** Task **
Give the part of the records that opens with the line containing "Open the Общее tab" and runs through the end of the records as a Markdown table with the columns Row and Line. Number each row, skip blank lines, and leave the pictures out.

** Dataset records **
_____

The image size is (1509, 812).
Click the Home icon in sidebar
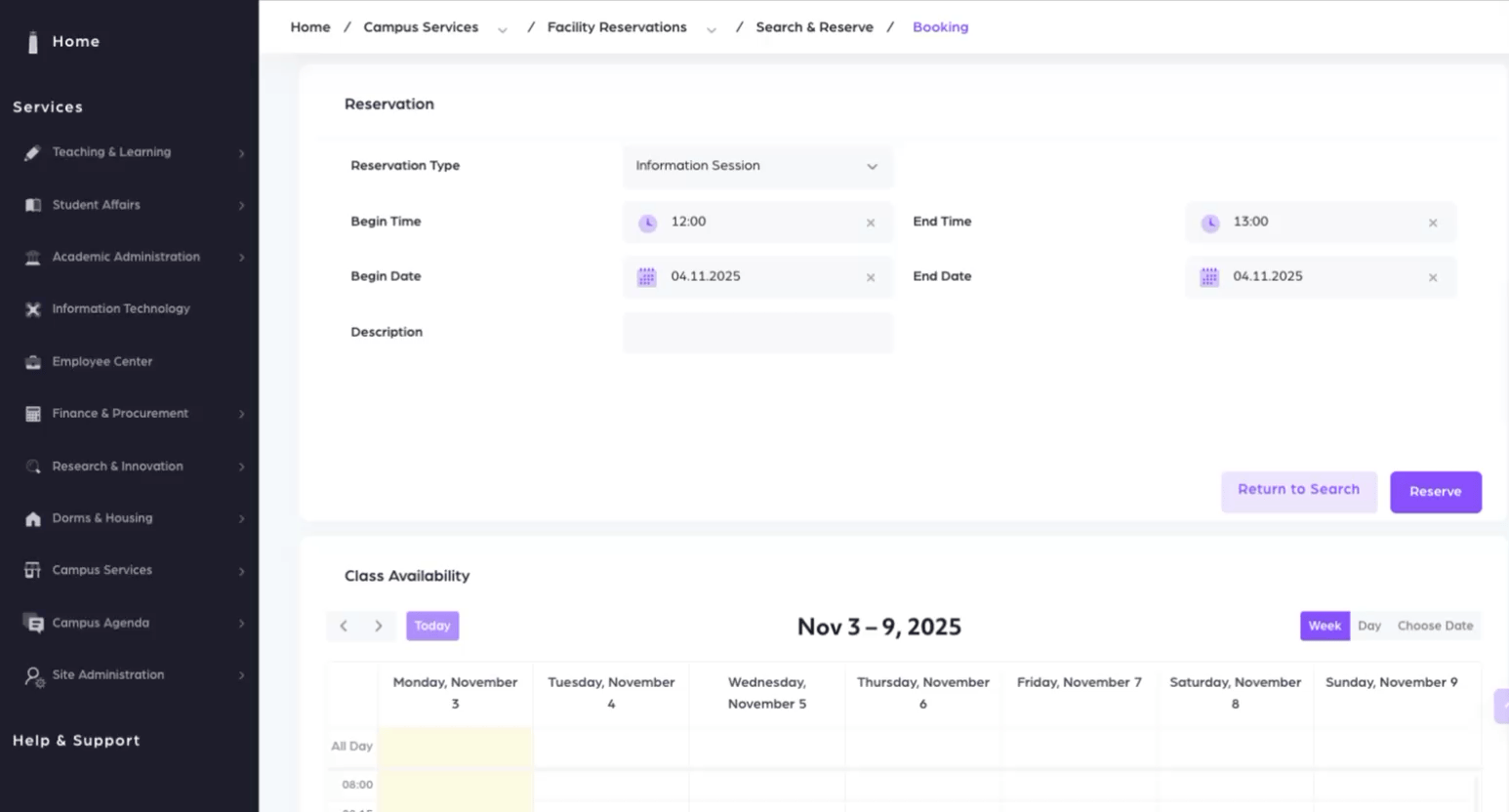(x=33, y=42)
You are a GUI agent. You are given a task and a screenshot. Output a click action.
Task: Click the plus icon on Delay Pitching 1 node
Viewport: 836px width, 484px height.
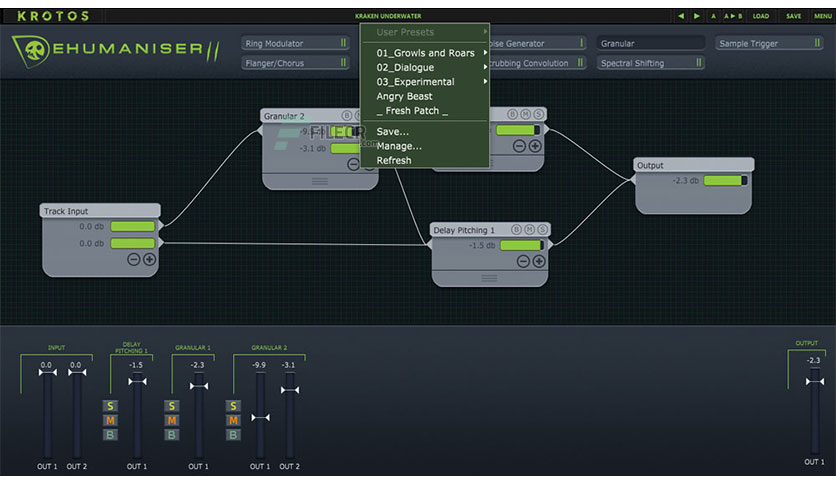(x=539, y=261)
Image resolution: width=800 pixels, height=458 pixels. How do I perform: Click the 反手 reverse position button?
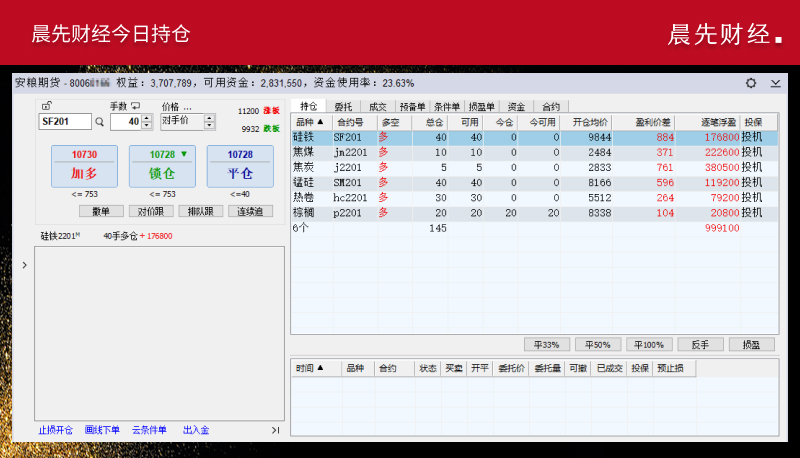coord(700,344)
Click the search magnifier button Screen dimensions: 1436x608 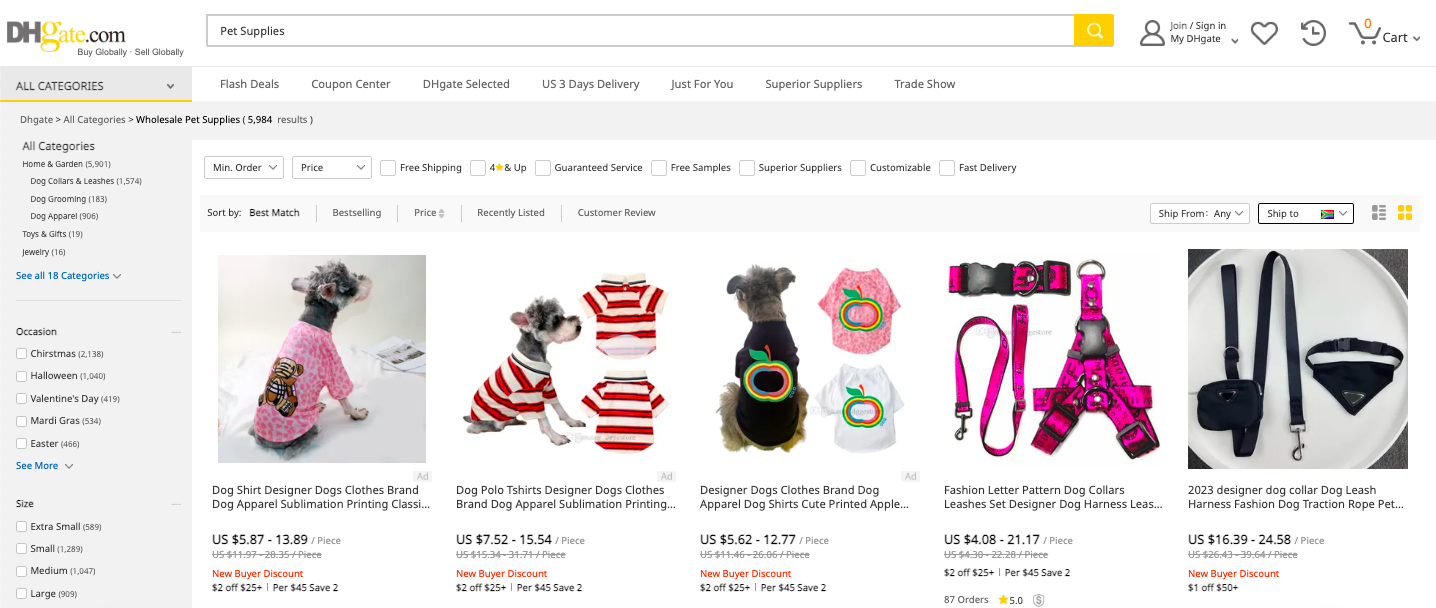click(1093, 31)
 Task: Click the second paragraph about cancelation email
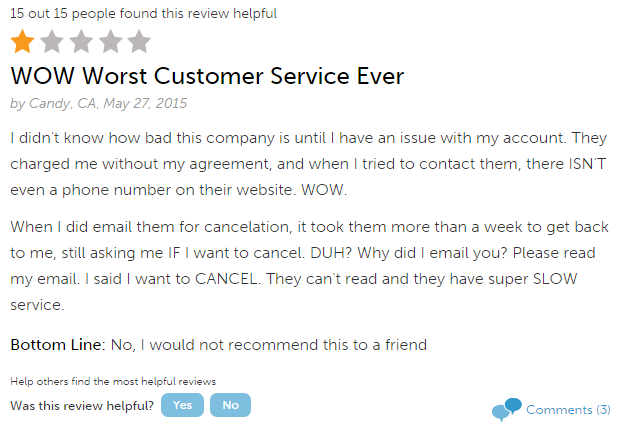(x=309, y=266)
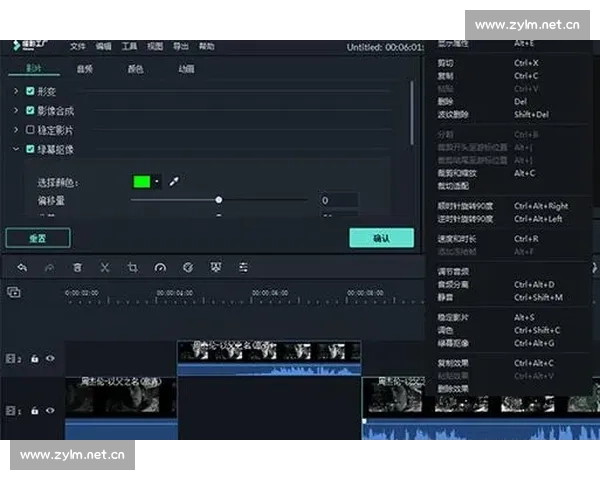600x480 pixels.
Task: Open the speed gauge tool
Action: point(160,268)
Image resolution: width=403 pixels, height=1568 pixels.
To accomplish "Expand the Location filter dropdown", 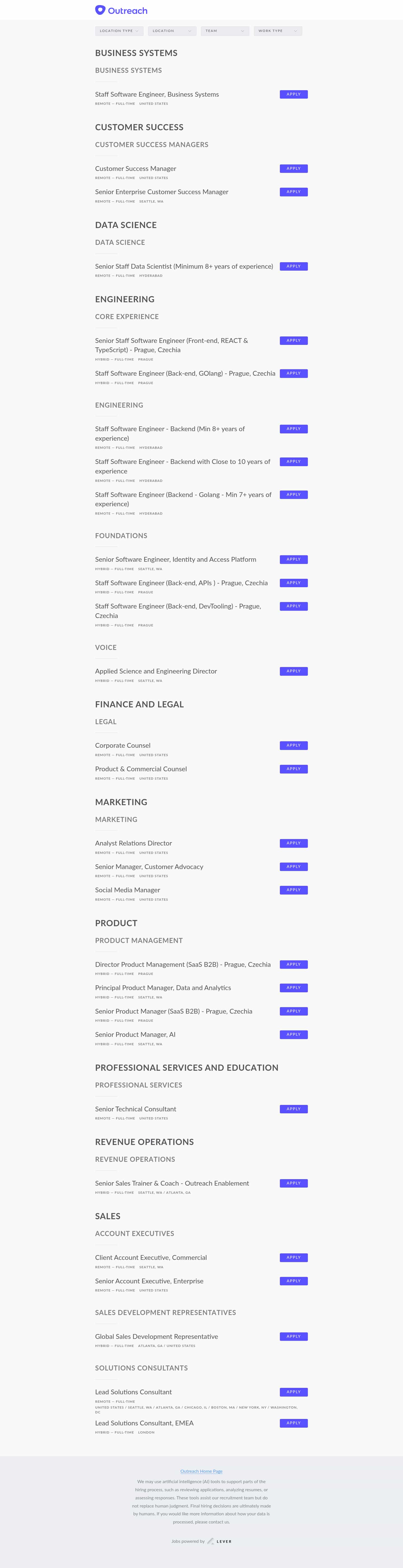I will [x=172, y=31].
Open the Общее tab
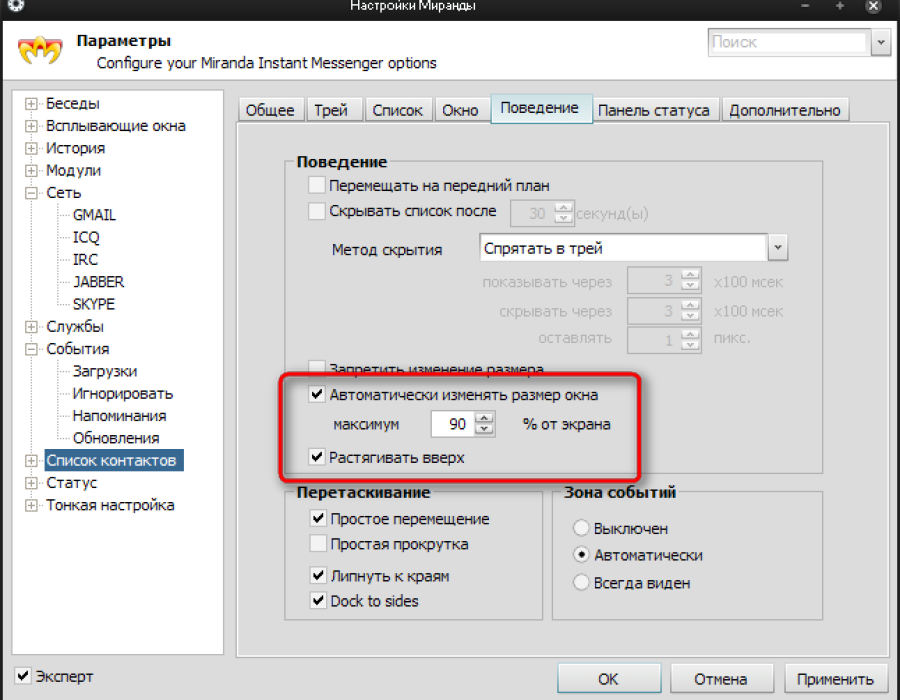Viewport: 900px width, 700px height. click(270, 110)
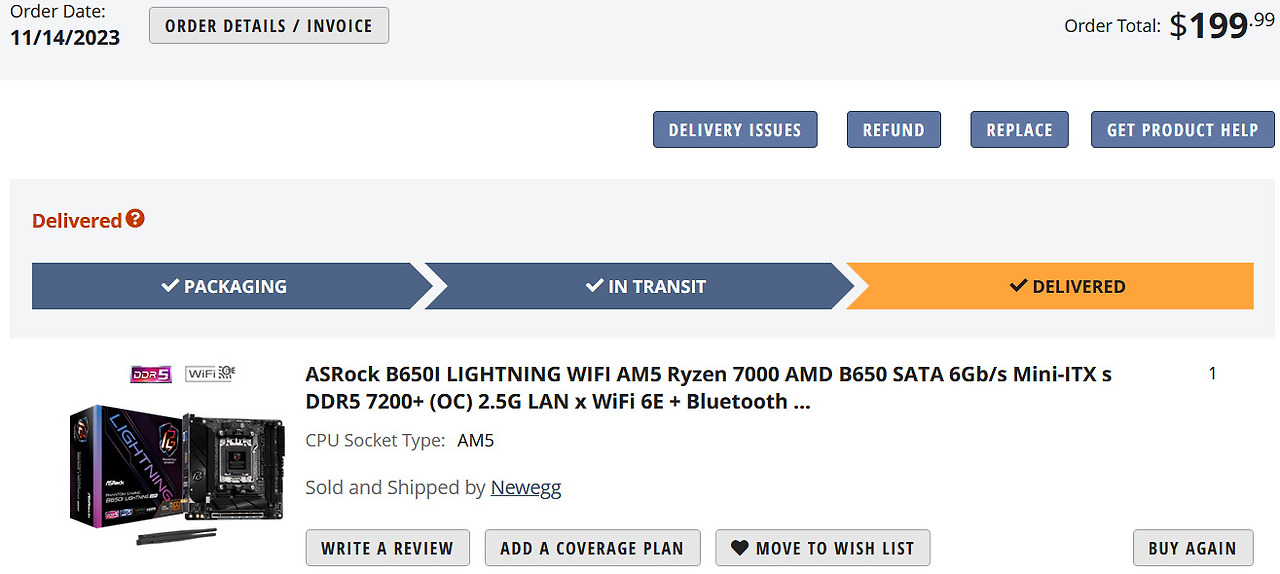
Task: Click the question mark icon beside Delivered
Action: click(x=135, y=219)
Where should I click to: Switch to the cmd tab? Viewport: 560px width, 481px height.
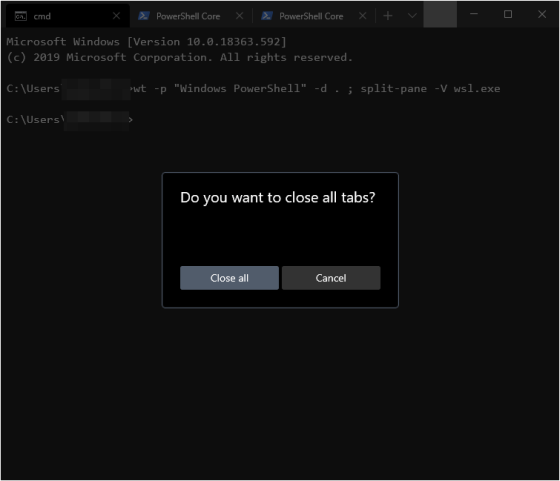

_____

** Task answer **
| Row | Line |
|---|---|
| 1 | Open the Общее tab |
| 2 | Viewport: 900px width, 700px height. click(270, 110) |
| 3 | Task: Click the question mark icon beside Delivered |
| 4 | Action: click(x=135, y=219) |
| 5 | Where should I click to: Switch to the cmd tab? Viewport: 560px width, 481px height. |